Mahdi Ali, the coach of the UAE age-group sides, is now in charge, and perhaps his familiarity with the rising young players at Baniyas will help them produce a surprise victory over Jazira that could lend a dollop of drama to the final weeks of the league season.
The season at Baniyas can be neatly divided into halves: their first 10 league games, up to December 19, when they won eight times and on 24 points were only four adrift of Jazira; and everything since, which includes only one victory in 11 domestic matches. Included in that dreadful run: elimination from the President's Cup in the last-16 round and only five points from five league games.
Given that dismal stretch, replacing al Benzarti, sometimes described as a prickly personality, makes more sense.
But it was also during that period that Baniyas played without several key performers, sidelined by injury. Most prominent: the Emirati nationals Amer Abdulrahman, perhaps the best playmaker holding a UAE passport; Theyab Awana, a box-to-box midfielder; and Mohammed Fawzi, an athletic defender.
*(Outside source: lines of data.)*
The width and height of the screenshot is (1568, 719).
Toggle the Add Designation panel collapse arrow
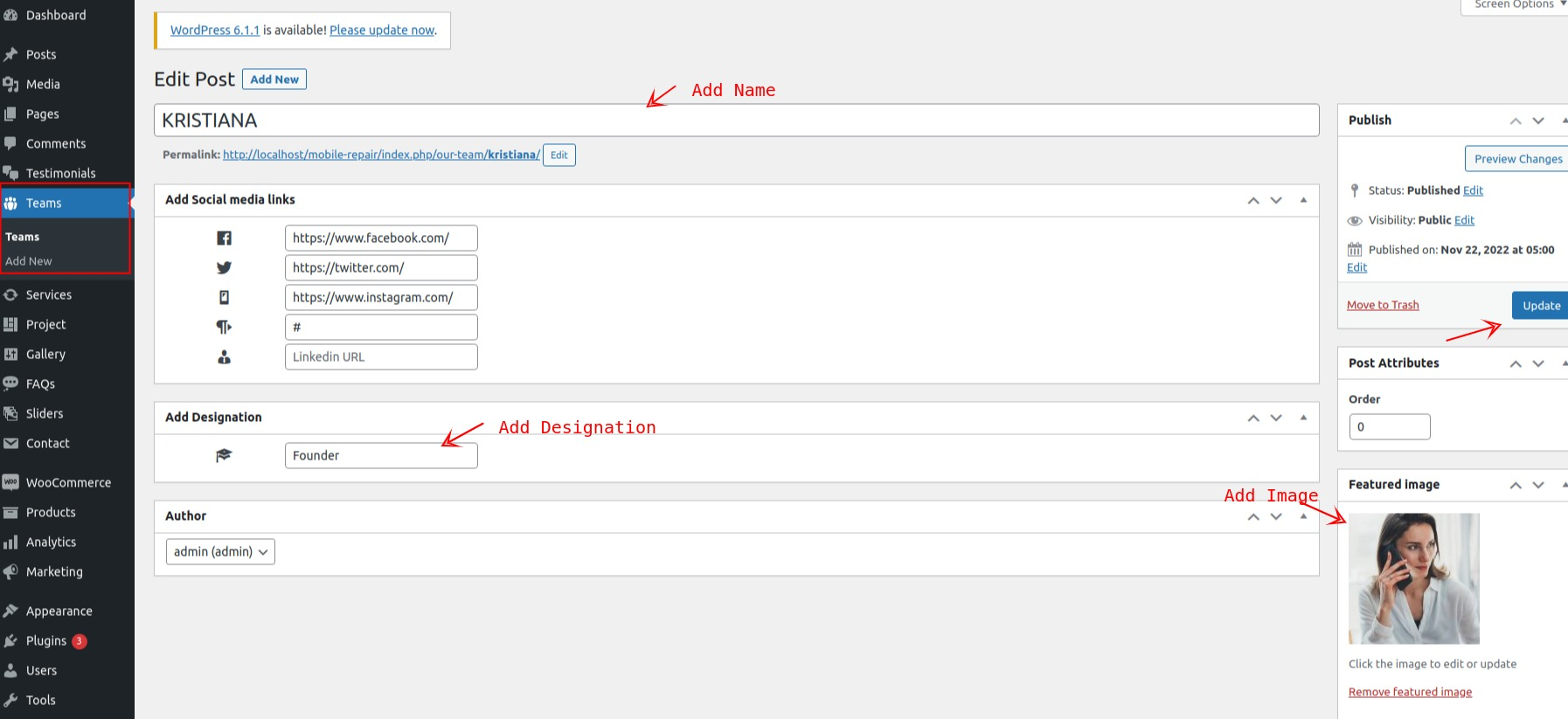pyautogui.click(x=1303, y=418)
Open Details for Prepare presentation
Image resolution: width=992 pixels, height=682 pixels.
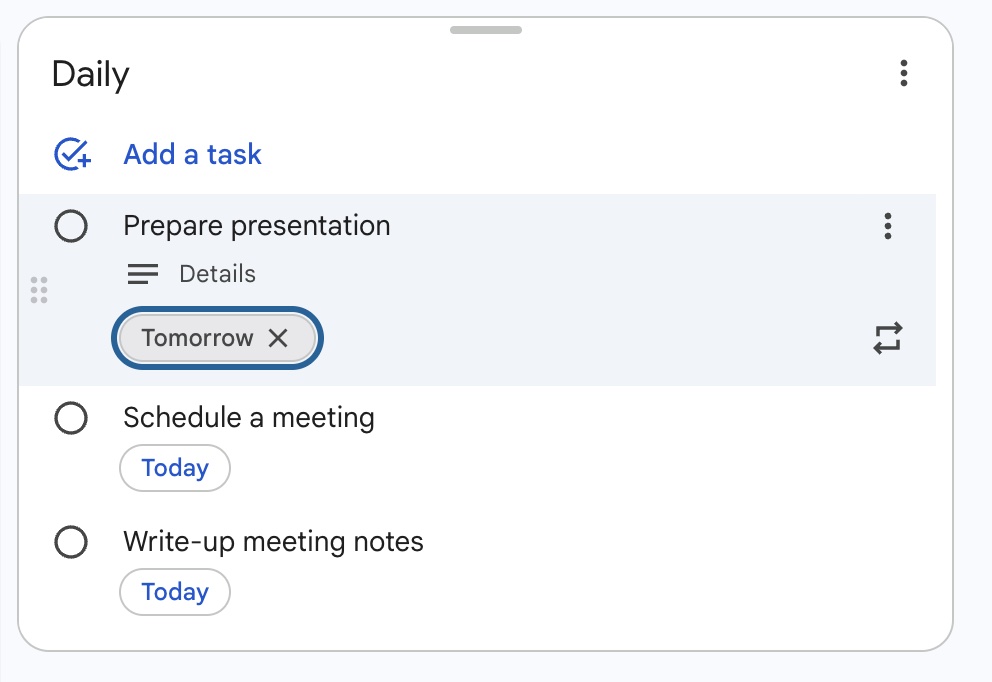click(143, 274)
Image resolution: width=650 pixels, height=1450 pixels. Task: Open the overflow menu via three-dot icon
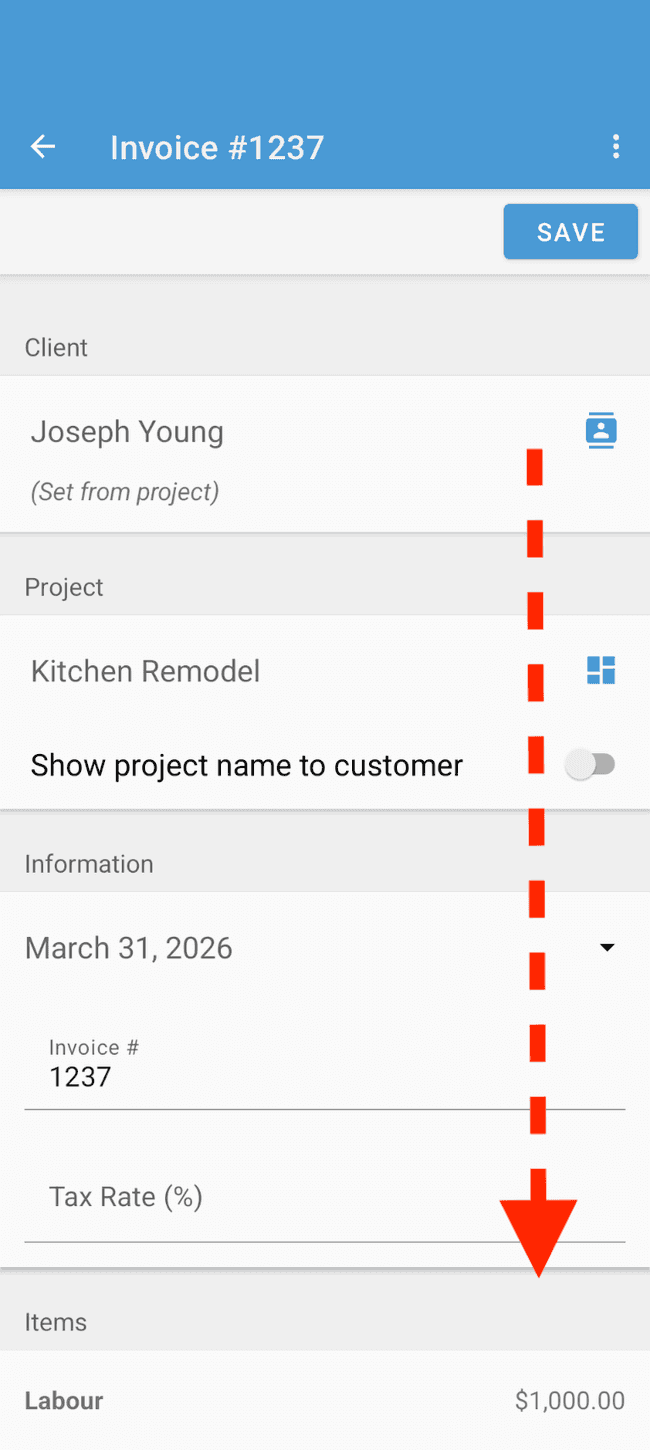617,146
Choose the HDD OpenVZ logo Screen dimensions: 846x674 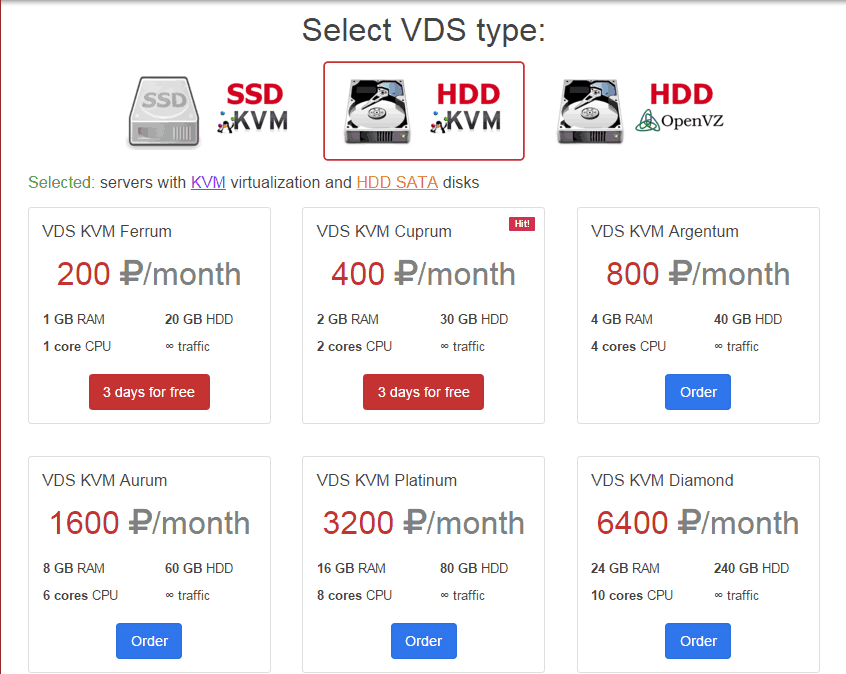680,107
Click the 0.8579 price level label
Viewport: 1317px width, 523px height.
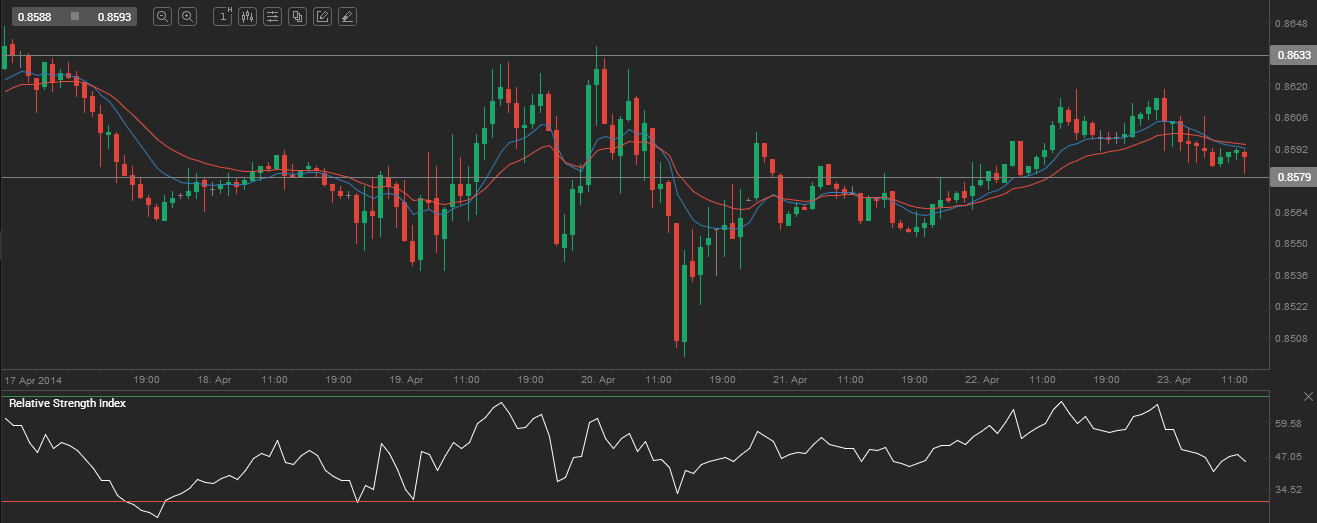[1292, 177]
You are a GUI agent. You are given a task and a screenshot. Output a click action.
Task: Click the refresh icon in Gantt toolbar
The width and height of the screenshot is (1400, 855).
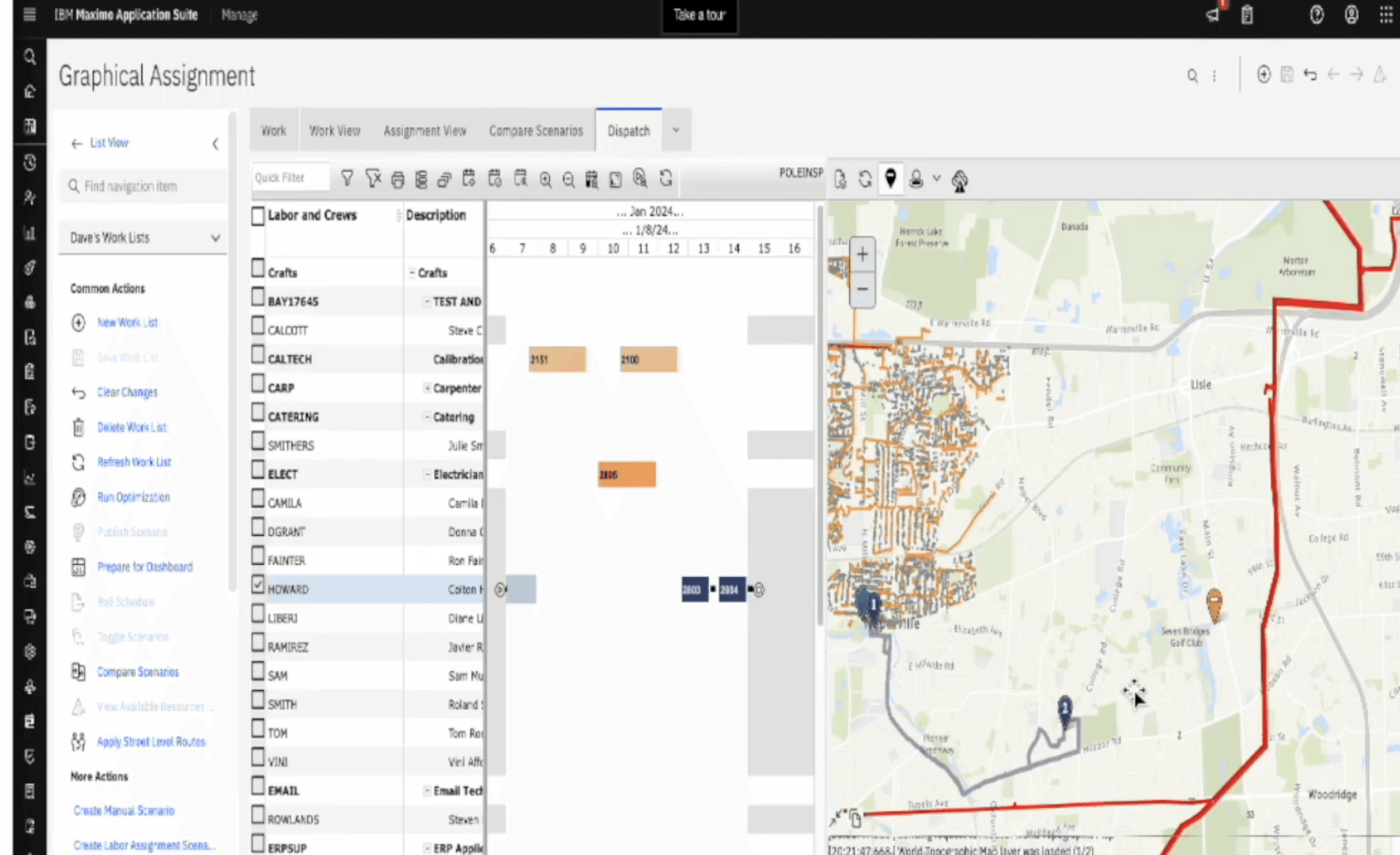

Awana, 20, was injured while on national-team duty in a January 5 match against Australia. Abdulrahman, 21, apparently was hurt in the UAE's final Asian Cup match, on January 19. Fawzi, 21, also has been in and out of the line-up.
Baniyas also did without Fawzi Basheer, the Omani forward, for several games during their slide.
The club proved unable to absorb the loss of four of their five best players, and the fifth, the towering Senegalese striker Andre Senghor, who had 12 goals from 10 league matches, was starved of service. He remains the league's top scorer, but he has only two strikes in his past five league matches.
The good news for Baniyas, and for Ali, is that the four missing players are back; they all were in the squad for the game at Kalba last week. Their restoration did not yield instant results; a 2-1 loss to bottom of the table Kalba was the final act of al Benzarti's tenure. But the restoration of the first XI at least gives Baniyas some hope against Jazira.
Baniyas were thrashed 4-0 at Jazira back in October, but they held the league leaders 1-1 at home last season, and they may well play before a full house tomorrow in their sparkling new home, the 25,000-capacity Baniyas Stadium.
A Baniyas victory not only would cut the gap atop the table from 10 points to seven, it also would be the first league defeat for Jazira this term.
Jazira have never won the league, an aberration they are likely to resolve in the next month. But Baniyas, too, have never won a league championship, and a victory over the top side could give them hope to aim for a top finish as soon as next season.
Also in the mix for Baniyas: their first Asian Champions League berth. A finish in the top four would assure them entrance in the 2012 competition.
Jazira have been the most thoroughly ambitious side in the league for several years. But Baniyas could reprise their rise. Like Jazira, they have a new stadium and a management team eager to make history, soon.
What they have that Jazira do not are three of the best young players in the UAE and the best out-and-out striker in the league. Jazira are the better side this season, but whether that will be the state of affairs in the near future is not at all clear.